■ TASK STATEMENT ■
Reproduce each of the records that follow word for word, without changing anything.

■ DATASET RECORDS ■

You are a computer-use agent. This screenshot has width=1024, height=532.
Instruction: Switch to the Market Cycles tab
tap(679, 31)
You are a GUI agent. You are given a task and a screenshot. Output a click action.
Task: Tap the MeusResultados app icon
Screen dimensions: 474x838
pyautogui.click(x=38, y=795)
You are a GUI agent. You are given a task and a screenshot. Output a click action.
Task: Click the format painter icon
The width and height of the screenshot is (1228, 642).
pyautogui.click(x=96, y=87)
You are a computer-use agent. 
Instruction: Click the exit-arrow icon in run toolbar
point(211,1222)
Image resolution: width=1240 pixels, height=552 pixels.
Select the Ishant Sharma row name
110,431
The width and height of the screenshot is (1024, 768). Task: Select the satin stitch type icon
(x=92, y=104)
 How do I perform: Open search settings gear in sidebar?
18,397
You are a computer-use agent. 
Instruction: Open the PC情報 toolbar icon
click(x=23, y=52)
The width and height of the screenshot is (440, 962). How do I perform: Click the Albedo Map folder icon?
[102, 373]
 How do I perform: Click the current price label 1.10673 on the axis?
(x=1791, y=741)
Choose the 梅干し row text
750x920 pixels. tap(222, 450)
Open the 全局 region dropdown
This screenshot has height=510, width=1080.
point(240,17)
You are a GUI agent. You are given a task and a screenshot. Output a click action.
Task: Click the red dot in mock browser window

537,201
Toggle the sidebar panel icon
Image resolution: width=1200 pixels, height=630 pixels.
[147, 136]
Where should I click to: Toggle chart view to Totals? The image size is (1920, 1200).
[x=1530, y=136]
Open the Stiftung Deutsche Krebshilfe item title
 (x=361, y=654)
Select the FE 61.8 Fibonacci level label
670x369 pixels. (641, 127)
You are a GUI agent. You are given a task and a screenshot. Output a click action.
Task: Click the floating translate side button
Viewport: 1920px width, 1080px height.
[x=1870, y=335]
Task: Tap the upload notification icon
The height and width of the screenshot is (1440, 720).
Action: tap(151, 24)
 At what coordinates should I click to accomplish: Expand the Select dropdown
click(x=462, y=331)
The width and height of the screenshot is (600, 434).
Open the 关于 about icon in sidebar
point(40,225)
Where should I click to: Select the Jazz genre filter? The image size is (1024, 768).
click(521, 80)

■ RESULT ■
You are a computer-use agent. This screenshot has width=1024, height=532.
Instruction: Switch to the Market Cycles tab
tap(679, 31)
You are a GUI agent. You are given a task and a screenshot. Output a click action.
Task: Tap the MeusResultados app icon
Screen dimensions: 474x838
pyautogui.click(x=38, y=795)
You are a GUI agent. You are given a task and a screenshot. Output a click action.
Task: Click the format painter icon
The width and height of the screenshot is (1228, 642).
pyautogui.click(x=96, y=87)
You are a computer-use agent. 
Instruction: Click the exit-arrow icon in run toolbar
point(211,1222)
Image resolution: width=1240 pixels, height=552 pixels.
Select the Ishant Sharma row name
110,431
The width and height of the screenshot is (1024, 768). Task: Select the satin stitch type icon
(x=92, y=104)
 How do I perform: Open search settings gear in sidebar?
18,397
You are a computer-use agent. 
Instruction: Open the PC情報 toolbar icon
click(x=23, y=52)
The width and height of the screenshot is (440, 962). How do I perform: Click the Albedo Map folder icon?
[102, 373]
 How do I perform: Click the current price label 1.10673 on the axis?
(x=1791, y=741)
Choose the 梅干し row text
750x920 pixels. tap(222, 450)
Open the 全局 region dropdown
This screenshot has height=510, width=1080.
point(240,17)
You are a GUI agent. You are given a task and a screenshot. Output a click action.
Task: Click the red dot in mock browser window

537,201
Toggle the sidebar panel icon
Image resolution: width=1200 pixels, height=630 pixels.
[147, 136]
Where should I click to: Toggle chart view to Totals? The image size is (1920, 1200).
[x=1530, y=136]
Open the Stiftung Deutsche Krebshilfe item title
 (x=361, y=654)
Select the FE 61.8 Fibonacci level label
670x369 pixels. (641, 127)
You are a GUI agent. You are given a task and a screenshot. Output a click action.
Task: Click the floating translate side button
Viewport: 1920px width, 1080px height.
[x=1870, y=335]
Task: Tap the upload notification icon
The height and width of the screenshot is (1440, 720).
Action: tap(151, 24)
 At what coordinates should I click to accomplish: Expand the Select dropdown
click(x=462, y=331)
The width and height of the screenshot is (600, 434).
Open the 关于 about icon in sidebar
point(40,225)
Where should I click to: Select the Jazz genre filter? The image size is (1024, 768).
click(521, 80)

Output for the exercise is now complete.